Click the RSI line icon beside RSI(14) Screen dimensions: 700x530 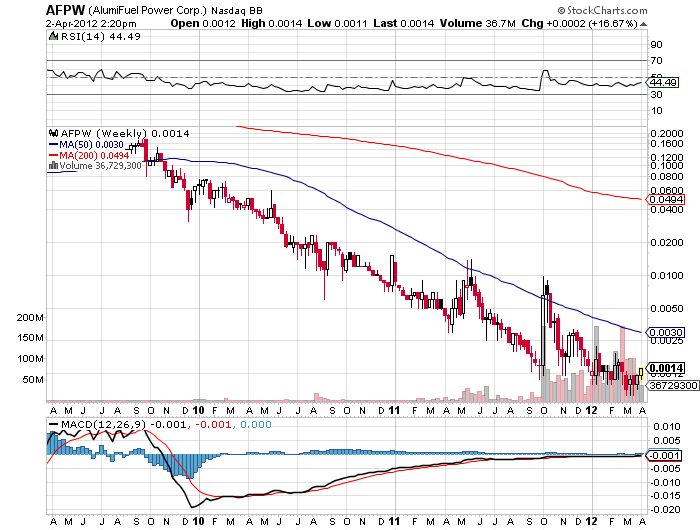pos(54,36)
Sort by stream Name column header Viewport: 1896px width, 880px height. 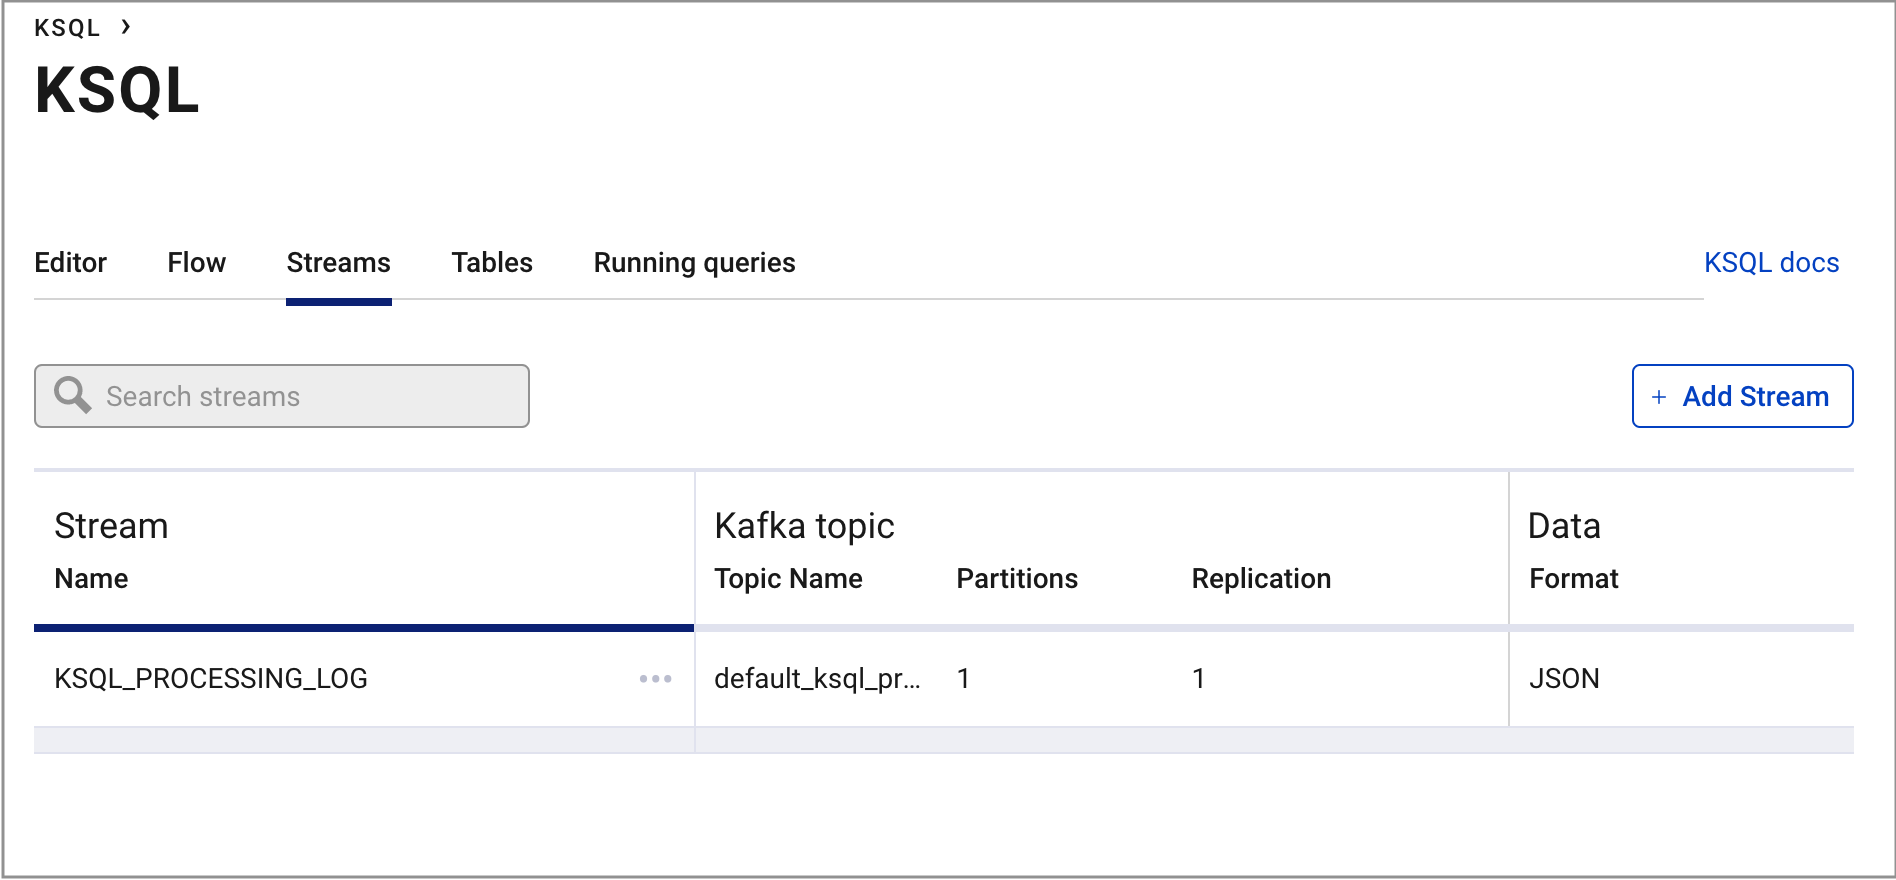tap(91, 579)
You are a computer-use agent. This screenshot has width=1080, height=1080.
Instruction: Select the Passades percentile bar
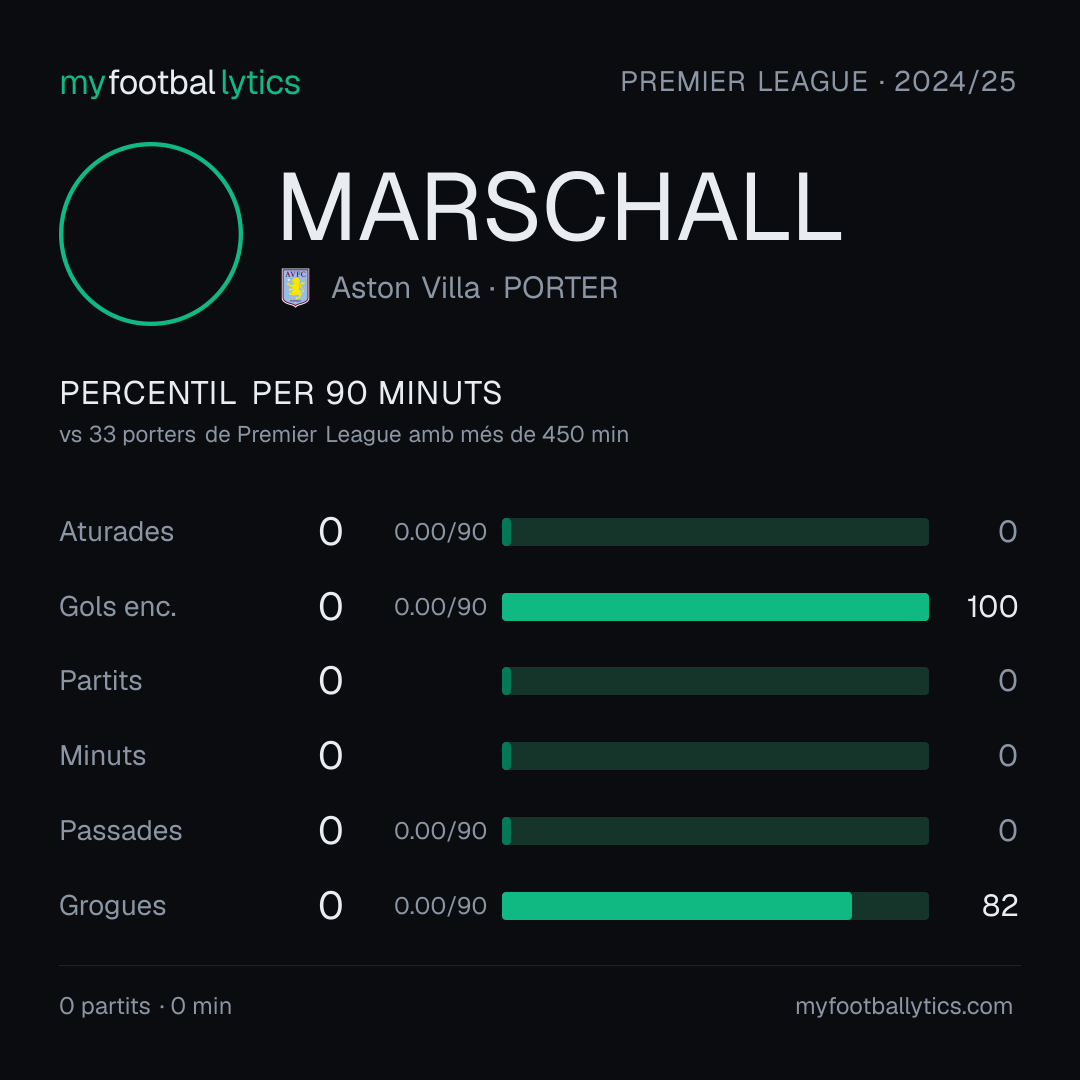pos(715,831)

§ §

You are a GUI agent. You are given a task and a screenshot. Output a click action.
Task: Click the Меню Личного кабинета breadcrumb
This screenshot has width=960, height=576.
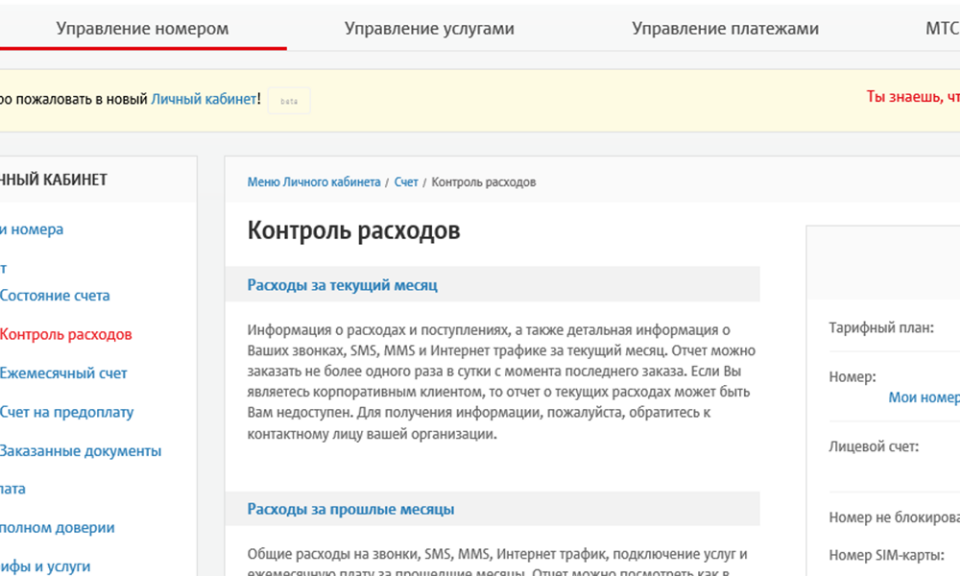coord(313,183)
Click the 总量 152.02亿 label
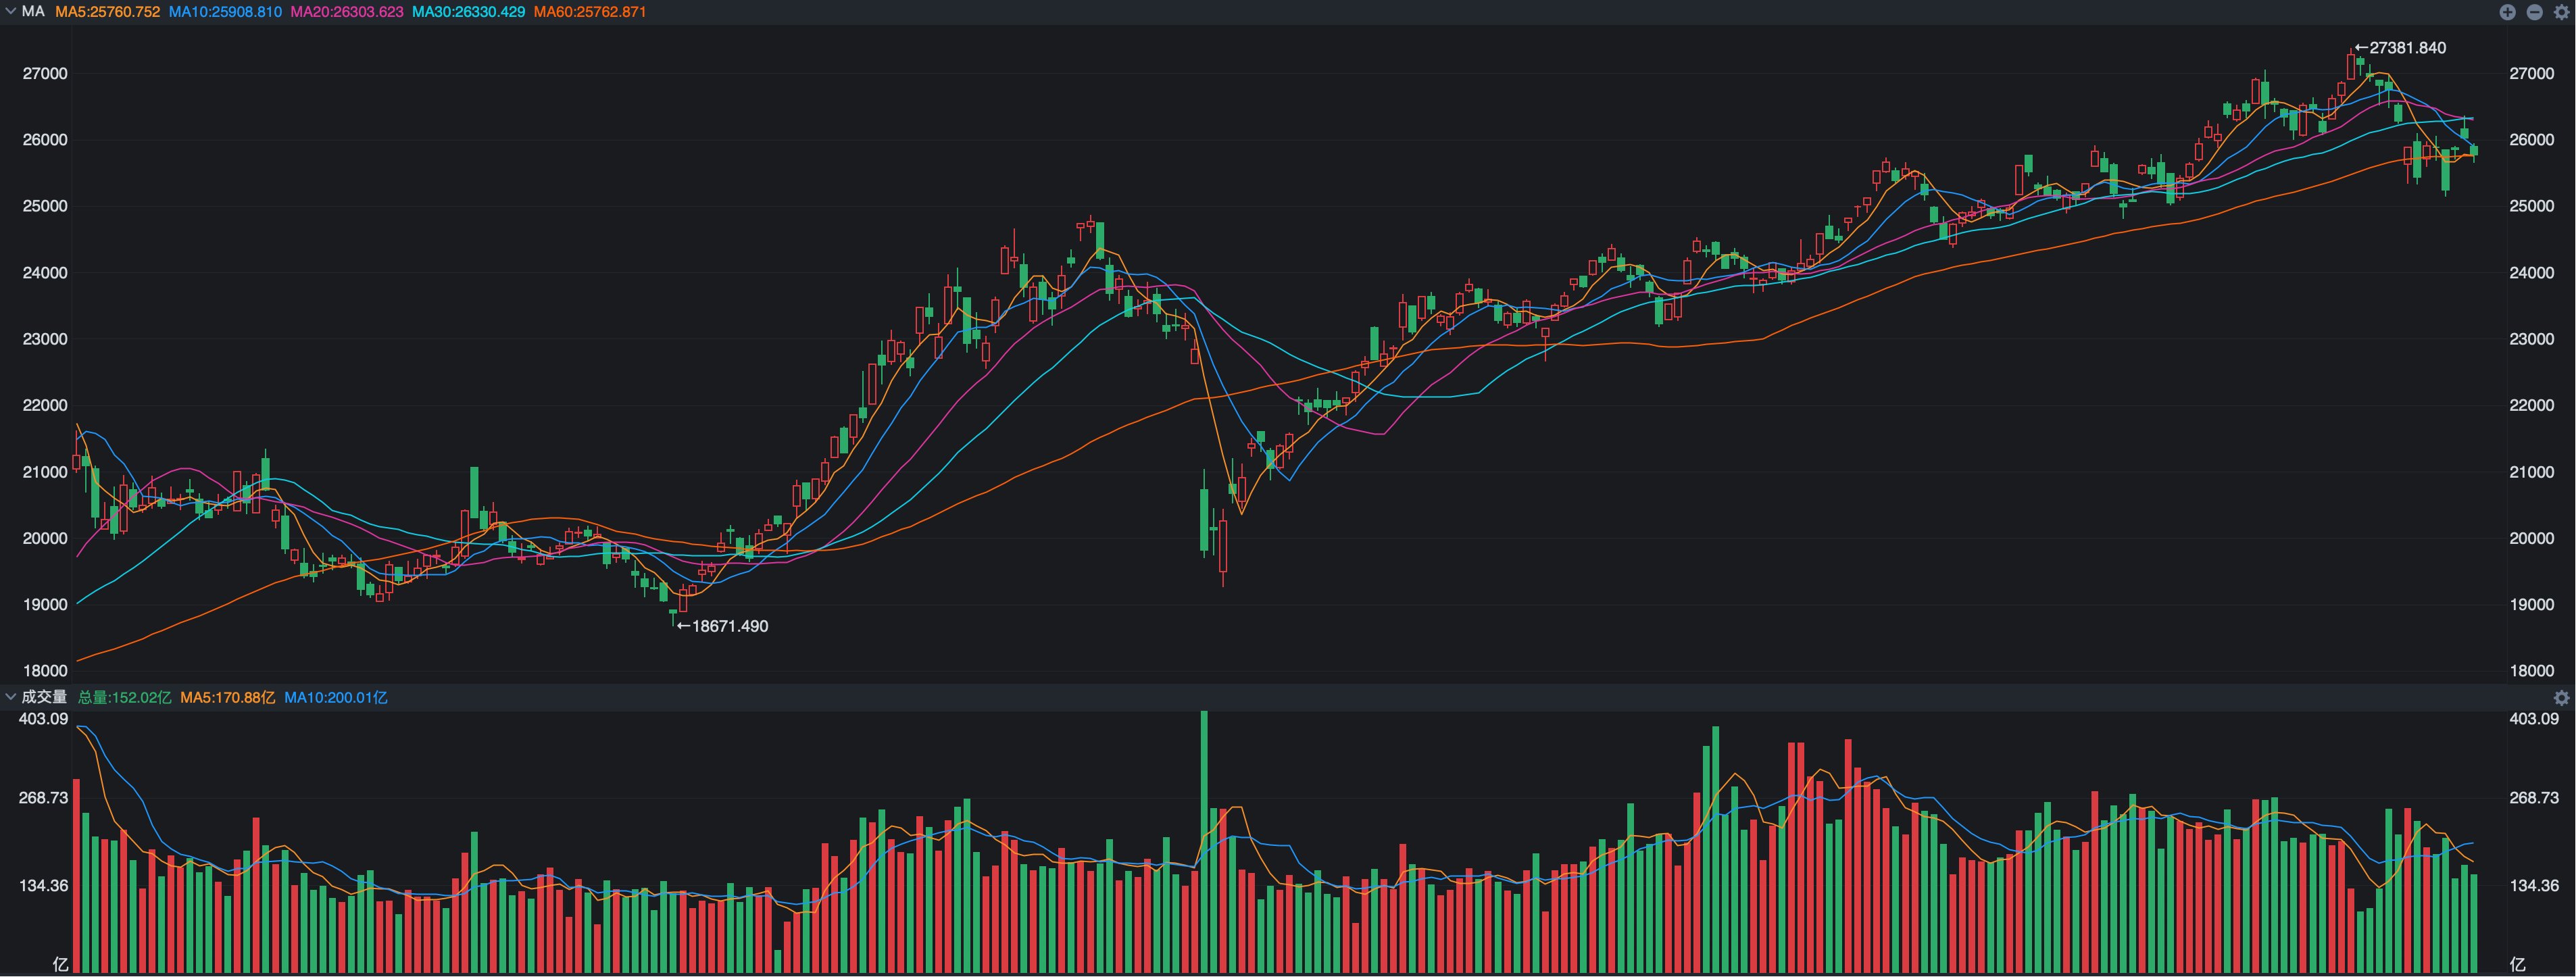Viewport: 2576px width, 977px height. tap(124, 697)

§ §

| THE REQUEST |
Collect each line of the listing above that contains the word "This". Case counts.

| SOLUTION TO THE PROBLEM |
You are a computer-use agent. This screenshot has width=1080, height=1080.
This screenshot has width=960, height=576.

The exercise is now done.